第49話 四人?


「それで?」

「え?それで?って?」

「真剣な顔で相談があるんだけど…って言うから付き合ったけど、なに?惚気け?」

「な!?なんでだよ!」


 俺はこの前のことがどうしても気になって、部活が終わって着替えてる時に、奏汰に声をかけ、帰りに話を聞いてもらっていた


「だってそうでしょ。そんなの、誰が聞いたってそう答えるよ」

「そんなことないだろ…」

「しかも相手はあの七瀬さんだよ?俺だからいいけど、遥斗、他のやつに話したら刺されるよ?」

「そこまでかよ…」

「確かに頑張って、とは言ったけど、まさかこんなに手が早いなんて思ってなかったからビックリしちゃった」

「人聞きが悪いよ!」


 本当、言い方だよ、言い方…


「それで?なんの相談?」

「う、うん…だから、その…これって…」

「うん。これって?」

「これって…あの…」


 くっ…いくら奏汰相手でも、俺のこと好きなのかな…なんて聞けない…


俺が次の言葉を言えずにいると、


「ねえ遥斗、考えてもみなよ。

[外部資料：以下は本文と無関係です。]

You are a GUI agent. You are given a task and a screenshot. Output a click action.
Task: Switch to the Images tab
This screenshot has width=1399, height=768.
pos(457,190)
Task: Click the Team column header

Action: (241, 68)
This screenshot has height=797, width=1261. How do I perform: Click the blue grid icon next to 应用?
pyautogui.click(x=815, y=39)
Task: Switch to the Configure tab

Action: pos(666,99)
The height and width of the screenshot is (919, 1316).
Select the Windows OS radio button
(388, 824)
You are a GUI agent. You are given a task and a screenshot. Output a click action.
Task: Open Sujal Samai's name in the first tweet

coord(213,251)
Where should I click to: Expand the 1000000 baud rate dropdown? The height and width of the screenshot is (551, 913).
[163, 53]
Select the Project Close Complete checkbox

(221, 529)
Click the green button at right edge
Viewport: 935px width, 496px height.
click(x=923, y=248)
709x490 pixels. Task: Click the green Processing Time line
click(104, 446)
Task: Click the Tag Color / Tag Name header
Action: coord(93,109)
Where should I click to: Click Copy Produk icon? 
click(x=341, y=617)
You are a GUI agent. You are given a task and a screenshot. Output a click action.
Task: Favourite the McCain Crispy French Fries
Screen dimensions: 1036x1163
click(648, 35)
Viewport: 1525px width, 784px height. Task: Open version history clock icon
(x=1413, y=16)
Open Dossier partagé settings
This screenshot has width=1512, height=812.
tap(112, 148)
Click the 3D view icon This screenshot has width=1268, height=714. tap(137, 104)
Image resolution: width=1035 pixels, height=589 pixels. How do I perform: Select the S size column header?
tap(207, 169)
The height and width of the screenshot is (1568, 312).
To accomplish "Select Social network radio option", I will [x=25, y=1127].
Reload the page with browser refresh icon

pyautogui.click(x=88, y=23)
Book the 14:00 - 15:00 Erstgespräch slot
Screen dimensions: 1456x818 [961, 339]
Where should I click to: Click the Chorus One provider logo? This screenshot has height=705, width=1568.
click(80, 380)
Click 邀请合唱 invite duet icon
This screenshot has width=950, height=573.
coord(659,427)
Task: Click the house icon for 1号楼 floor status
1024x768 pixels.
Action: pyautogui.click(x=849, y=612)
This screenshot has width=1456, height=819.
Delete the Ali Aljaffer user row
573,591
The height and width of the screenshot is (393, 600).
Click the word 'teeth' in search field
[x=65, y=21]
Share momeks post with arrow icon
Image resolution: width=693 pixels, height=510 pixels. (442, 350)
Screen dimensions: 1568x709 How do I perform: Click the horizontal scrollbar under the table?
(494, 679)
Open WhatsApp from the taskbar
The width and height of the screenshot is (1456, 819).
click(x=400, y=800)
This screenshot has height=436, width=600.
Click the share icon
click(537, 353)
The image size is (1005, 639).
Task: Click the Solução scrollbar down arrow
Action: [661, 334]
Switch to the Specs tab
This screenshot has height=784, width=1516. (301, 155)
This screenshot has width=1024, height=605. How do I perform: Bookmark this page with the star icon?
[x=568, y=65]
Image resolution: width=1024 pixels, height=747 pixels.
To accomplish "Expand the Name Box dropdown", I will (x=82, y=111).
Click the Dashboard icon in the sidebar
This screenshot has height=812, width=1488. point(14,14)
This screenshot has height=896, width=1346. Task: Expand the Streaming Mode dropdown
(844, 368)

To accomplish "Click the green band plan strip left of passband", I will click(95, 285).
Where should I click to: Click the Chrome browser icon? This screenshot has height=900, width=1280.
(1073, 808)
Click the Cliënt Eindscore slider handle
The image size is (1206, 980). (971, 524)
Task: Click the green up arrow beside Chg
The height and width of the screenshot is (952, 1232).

高校生の女の子が、なんとも思ってない男子と、手なんか繋ぐわけないでしょ?」

「そ、それは…」

「それで?どうするの?」

「どうするって…」


 俺はそれ以上何も言えなくて俯いてしまう


「遥斗…やっぱりまだ…」

「…え?」


 奏汰の言葉の意味が分からなくて顔を上げると、少し悲しそうな目をして俺を見ていた


「奏汰…?」

「いや、なんでもないよ」


 奏汰は「う~ん」と悩んだふうにした後、


「じゃあさ、俺達と一緒に、四人で遊園地でも行こうよ」

「……四人?」

「俺と莉子と、遥斗と七瀬さんでさ」

「…え?…それって…」

「そういうことだよ」


 そう言ってニッと笑う奏汰は、その時の俺には、とても眩しく見えた





 ┈┈┈┈┈┈┈┈┈┈┈┈┈


 春休みに入ってから、3月のうちは部活もあって、それなりにやることもやって過ごしてたけど、4月に入ってからは部活もなく、なんとなく時間だけが過ぎていく。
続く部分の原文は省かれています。